··· SUPPLIED DATA

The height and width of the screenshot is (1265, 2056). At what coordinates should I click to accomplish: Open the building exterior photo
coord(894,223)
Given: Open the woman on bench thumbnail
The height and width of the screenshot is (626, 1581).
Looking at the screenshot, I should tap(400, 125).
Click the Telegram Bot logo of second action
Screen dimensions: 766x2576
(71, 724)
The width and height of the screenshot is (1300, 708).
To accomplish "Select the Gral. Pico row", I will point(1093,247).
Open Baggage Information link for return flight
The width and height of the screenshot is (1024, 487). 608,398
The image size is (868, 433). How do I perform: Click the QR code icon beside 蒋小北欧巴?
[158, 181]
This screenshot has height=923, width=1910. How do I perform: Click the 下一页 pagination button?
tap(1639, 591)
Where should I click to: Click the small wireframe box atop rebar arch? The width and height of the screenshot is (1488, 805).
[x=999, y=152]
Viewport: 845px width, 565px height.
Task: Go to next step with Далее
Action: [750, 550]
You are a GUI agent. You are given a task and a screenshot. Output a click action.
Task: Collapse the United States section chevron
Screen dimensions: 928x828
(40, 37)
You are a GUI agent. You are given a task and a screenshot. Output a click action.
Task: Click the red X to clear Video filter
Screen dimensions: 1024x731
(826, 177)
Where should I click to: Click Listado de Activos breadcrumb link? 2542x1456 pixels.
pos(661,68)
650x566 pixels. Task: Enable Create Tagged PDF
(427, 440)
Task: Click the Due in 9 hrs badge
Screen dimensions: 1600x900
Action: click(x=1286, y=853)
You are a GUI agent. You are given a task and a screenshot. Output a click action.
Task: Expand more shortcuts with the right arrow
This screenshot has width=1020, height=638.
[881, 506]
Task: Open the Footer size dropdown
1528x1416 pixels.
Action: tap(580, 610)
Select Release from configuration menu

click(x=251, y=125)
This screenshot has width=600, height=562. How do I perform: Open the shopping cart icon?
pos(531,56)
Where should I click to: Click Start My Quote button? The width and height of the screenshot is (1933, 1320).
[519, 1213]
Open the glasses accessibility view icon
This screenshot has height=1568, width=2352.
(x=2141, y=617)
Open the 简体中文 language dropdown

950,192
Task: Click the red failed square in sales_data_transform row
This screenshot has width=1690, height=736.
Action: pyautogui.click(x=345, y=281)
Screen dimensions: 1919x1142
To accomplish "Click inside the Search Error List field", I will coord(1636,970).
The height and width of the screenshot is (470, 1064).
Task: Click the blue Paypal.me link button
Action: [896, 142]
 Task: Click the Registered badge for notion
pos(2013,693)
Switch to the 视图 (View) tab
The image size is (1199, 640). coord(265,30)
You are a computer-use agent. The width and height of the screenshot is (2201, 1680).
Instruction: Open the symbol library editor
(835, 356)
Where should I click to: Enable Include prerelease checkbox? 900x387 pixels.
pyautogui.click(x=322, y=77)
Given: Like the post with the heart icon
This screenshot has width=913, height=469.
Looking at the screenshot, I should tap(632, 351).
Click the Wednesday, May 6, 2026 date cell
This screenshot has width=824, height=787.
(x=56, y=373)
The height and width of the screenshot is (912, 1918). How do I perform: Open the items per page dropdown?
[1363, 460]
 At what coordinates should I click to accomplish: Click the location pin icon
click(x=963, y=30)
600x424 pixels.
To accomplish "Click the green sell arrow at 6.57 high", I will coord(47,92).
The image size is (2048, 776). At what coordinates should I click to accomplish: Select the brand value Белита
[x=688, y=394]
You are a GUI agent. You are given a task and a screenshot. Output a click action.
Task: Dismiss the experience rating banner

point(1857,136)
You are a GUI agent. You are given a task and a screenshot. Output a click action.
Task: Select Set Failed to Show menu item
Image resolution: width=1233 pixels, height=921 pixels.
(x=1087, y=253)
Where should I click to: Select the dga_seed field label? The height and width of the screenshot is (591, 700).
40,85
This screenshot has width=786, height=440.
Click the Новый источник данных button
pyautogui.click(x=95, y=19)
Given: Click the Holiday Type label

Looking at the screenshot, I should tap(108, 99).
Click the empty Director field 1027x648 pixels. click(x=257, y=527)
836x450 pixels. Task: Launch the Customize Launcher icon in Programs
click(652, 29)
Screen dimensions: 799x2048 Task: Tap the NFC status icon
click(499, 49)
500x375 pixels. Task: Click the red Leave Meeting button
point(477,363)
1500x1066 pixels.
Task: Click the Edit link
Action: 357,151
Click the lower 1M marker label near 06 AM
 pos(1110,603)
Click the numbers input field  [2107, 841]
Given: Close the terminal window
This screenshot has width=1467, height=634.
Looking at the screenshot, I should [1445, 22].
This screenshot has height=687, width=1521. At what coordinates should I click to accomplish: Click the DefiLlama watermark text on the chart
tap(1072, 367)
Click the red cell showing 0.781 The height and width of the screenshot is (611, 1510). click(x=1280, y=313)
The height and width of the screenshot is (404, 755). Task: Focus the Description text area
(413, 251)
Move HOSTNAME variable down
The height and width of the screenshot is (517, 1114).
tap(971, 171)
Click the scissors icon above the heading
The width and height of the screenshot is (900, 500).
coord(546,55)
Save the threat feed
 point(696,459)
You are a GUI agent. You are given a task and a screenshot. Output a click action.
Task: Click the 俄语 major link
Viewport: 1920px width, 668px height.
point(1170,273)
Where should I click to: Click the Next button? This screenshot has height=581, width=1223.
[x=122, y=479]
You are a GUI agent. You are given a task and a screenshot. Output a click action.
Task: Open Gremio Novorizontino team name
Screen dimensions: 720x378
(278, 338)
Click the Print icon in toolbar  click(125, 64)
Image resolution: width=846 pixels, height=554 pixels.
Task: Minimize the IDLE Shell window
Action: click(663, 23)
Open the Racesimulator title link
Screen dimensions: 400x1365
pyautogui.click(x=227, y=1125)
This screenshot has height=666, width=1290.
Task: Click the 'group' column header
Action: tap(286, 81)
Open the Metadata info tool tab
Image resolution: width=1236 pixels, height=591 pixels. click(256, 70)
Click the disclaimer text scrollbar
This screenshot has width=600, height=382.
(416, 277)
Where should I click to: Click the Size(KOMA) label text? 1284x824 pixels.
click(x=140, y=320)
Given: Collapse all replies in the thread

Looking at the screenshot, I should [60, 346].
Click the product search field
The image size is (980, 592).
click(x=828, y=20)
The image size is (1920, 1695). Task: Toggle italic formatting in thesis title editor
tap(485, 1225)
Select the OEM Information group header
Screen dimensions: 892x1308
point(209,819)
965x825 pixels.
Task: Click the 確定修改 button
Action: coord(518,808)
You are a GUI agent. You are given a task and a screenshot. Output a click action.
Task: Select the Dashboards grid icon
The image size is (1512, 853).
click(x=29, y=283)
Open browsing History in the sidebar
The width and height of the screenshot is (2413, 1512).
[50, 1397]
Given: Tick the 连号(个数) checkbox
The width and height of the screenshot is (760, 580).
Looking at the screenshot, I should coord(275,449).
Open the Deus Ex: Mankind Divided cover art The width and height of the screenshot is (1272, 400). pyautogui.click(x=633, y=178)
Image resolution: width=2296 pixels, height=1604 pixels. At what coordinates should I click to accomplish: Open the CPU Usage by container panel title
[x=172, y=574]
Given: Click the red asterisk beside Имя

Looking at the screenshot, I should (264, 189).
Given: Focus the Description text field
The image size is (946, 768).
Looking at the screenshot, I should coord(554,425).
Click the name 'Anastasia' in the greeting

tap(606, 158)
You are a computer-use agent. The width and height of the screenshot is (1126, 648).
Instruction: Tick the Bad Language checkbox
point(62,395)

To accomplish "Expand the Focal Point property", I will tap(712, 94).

······

EXERCISE INSTRUCTIONS: Reproduce all of the material above word for word, keeping every line in its original order.

TASK ANSWER:
The height and width of the screenshot is (1265, 2056). At what coordinates should I click to accomplish: Open the building exterior photo
coord(894,223)
Given: Open the woman on bench thumbnail
The height and width of the screenshot is (626, 1581).
Looking at the screenshot, I should tap(400, 125).
Click the Telegram Bot logo of second action
Screen dimensions: 766x2576
(71, 724)
The width and height of the screenshot is (1300, 708).
To accomplish "Select the Gral. Pico row", I will point(1093,247).
Open Baggage Information link for return flight
The width and height of the screenshot is (1024, 487). 608,398
The image size is (868, 433). How do I perform: Click the QR code icon beside 蒋小北欧巴?
[158, 181]
This screenshot has height=923, width=1910. How do I perform: Click the 下一页 pagination button?
tap(1639, 591)
Where should I click to: Click the small wireframe box atop rebar arch? The width and height of the screenshot is (1488, 805).
[x=999, y=152]
Viewport: 845px width, 565px height.
Task: Go to next step with Далее
Action: [750, 550]
You are a GUI agent. You are given a task and a screenshot. Output a click action.
Task: Collapse the United States section chevron
Screen dimensions: 928x828
(40, 37)
You are a GUI agent. You are given a task and a screenshot. Output a click action.
Task: Click the red X to clear Video filter
Screen dimensions: 1024x731
(826, 177)
Where should I click to: Click Listado de Activos breadcrumb link? 2542x1456 pixels.
pos(661,68)
650x566 pixels. Task: Enable Create Tagged PDF
(427, 440)
Task: Click the Due in 9 hrs badge
Screen dimensions: 1600x900
Action: click(x=1286, y=853)
You are a GUI agent. You are given a task and a screenshot. Output a click action.
Task: Expand more shortcuts with the right arrow
This screenshot has width=1020, height=638.
[881, 506]
Task: Open the Footer size dropdown
1528x1416 pixels.
Action: tap(580, 610)
Select Release from configuration menu

click(x=251, y=125)
This screenshot has width=600, height=562. How do I perform: Open the shopping cart icon?
pos(531,56)
Where should I click to: Click Start My Quote button? The width and height of the screenshot is (1933, 1320).
[519, 1213]
Open the glasses accessibility view icon
This screenshot has height=1568, width=2352.
(x=2141, y=617)
Open the 简体中文 language dropdown

950,192
Task: Click the red failed square in sales_data_transform row
This screenshot has width=1690, height=736.
Action: pyautogui.click(x=345, y=281)
Screen dimensions: 1919x1142
To accomplish "Click inside the Search Error List field", I will coord(1636,970).
The height and width of the screenshot is (470, 1064).
Task: Click the blue Paypal.me link button
Action: [896, 142]
 Task: Click the Registered badge for notion
pos(2013,693)
Switch to the 视图 (View) tab
The image size is (1199, 640). coord(265,30)
You are a computer-use agent. The width and height of the screenshot is (2201, 1680).
Instruction: Open the symbol library editor
(835, 356)
Where should I click to: Enable Include prerelease checkbox? 900x387 pixels.
pyautogui.click(x=322, y=77)
Given: Like the post with the heart icon
This screenshot has width=913, height=469.
Looking at the screenshot, I should tap(632, 351).
Click the Wednesday, May 6, 2026 date cell
This screenshot has width=824, height=787.
(x=56, y=373)
The height and width of the screenshot is (912, 1918). How do I perform: Open the items per page dropdown?
[1363, 460]
 At what coordinates should I click to accomplish: Click the location pin icon
click(x=963, y=30)
600x424 pixels.
To accomplish "Click the green sell arrow at 6.57 high", I will coord(47,92).
The image size is (2048, 776). At what coordinates should I click to accomplish: Select the brand value Белита
[x=688, y=394]
You are a GUI agent. You are given a task and a screenshot. Output a click action.
Task: Dismiss the experience rating banner

point(1857,136)
You are a GUI agent. You are given a task and a screenshot. Output a click action.
Task: Select Set Failed to Show menu item
Image resolution: width=1233 pixels, height=921 pixels.
(x=1087, y=253)
Where should I click to: Select the dga_seed field label? The height and width of the screenshot is (591, 700).
40,85
This screenshot has width=786, height=440.
Click the Новый источник данных button
pyautogui.click(x=95, y=19)
Given: Click the Holiday Type label

Looking at the screenshot, I should tap(108, 99).
Click the empty Director field 1027x648 pixels. click(x=257, y=527)
836x450 pixels. Task: Launch the Customize Launcher icon in Programs
click(652, 29)
Screen dimensions: 799x2048 Task: Tap the NFC status icon
click(499, 49)
500x375 pixels. Task: Click the red Leave Meeting button
point(477,363)
1500x1066 pixels.
Task: Click the Edit link
Action: 357,151
Click the lower 1M marker label near 06 AM
 pos(1110,603)
Click the numbers input field  [2107, 841]
Given: Close the terminal window
This screenshot has width=1467, height=634.
Looking at the screenshot, I should [1445, 22].
This screenshot has height=687, width=1521. At what coordinates should I click to accomplish: Click the DefiLlama watermark text on the chart
tap(1072, 367)
Click the red cell showing 0.781 The height and width of the screenshot is (611, 1510). click(x=1280, y=313)
The height and width of the screenshot is (404, 755). Task: Focus the Description text area
(413, 251)
Move HOSTNAME variable down
The height and width of the screenshot is (517, 1114).
tap(971, 171)
Click the scissors icon above the heading
The width and height of the screenshot is (900, 500).
coord(546,55)
Save the threat feed
 point(696,459)
You are a GUI agent. You are given a task and a screenshot. Output a click action.
Task: Click the 俄语 major link
Viewport: 1920px width, 668px height.
point(1170,273)
Where should I click to: Click the Next button? This screenshot has height=581, width=1223.
[x=122, y=479]
You are a GUI agent. You are given a task and a screenshot. Output a click action.
Task: Open Gremio Novorizontino team name
Screen dimensions: 720x378
(278, 338)
Click the Print icon in toolbar  click(125, 64)
Image resolution: width=846 pixels, height=554 pixels.
Task: Minimize the IDLE Shell window
Action: click(663, 23)
Open the Racesimulator title link
Screen dimensions: 400x1365
pyautogui.click(x=227, y=1125)
This screenshot has height=666, width=1290.
Task: Click the 'group' column header
Action: tap(286, 81)
Open the Metadata info tool tab
Image resolution: width=1236 pixels, height=591 pixels. click(256, 70)
Click the disclaimer text scrollbar
This screenshot has width=600, height=382.
(416, 277)
Where should I click to: Click the Size(KOMA) label text? 1284x824 pixels.
click(x=140, y=320)
Given: Collapse all replies in the thread

Looking at the screenshot, I should [60, 346].
Click the product search field
The image size is (980, 592).
click(x=828, y=20)
The image size is (1920, 1695). Task: Toggle italic formatting in thesis title editor
tap(485, 1225)
Select the OEM Information group header
Screen dimensions: 892x1308
point(209,819)
965x825 pixels.
Task: Click the 確定修改 button
Action: coord(518,808)
You are a GUI agent. You are given a task and a screenshot. Output a click action.
Task: Select the Dashboards grid icon
The image size is (1512, 853).
click(x=29, y=283)
Open browsing History in the sidebar
The width and height of the screenshot is (2413, 1512).
[50, 1397]
Given: Tick the 连号(个数) checkbox
The width and height of the screenshot is (760, 580).
Looking at the screenshot, I should coord(275,449).
Open the Deus Ex: Mankind Divided cover art The width and height of the screenshot is (1272, 400). pyautogui.click(x=633, y=178)
Image resolution: width=2296 pixels, height=1604 pixels. At what coordinates should I click to accomplish: Open the CPU Usage by container panel title
[x=172, y=574]
Given: Click the red asterisk beside Имя

Looking at the screenshot, I should (264, 189).
Given: Focus the Description text field
The image size is (946, 768).
Looking at the screenshot, I should coord(554,425).
Click the name 'Anastasia' in the greeting

tap(606, 158)
You are a computer-use agent. The width and height of the screenshot is (1126, 648).
Instruction: Tick the Bad Language checkbox
point(62,395)

To accomplish "Expand the Focal Point property", I will tap(712, 94).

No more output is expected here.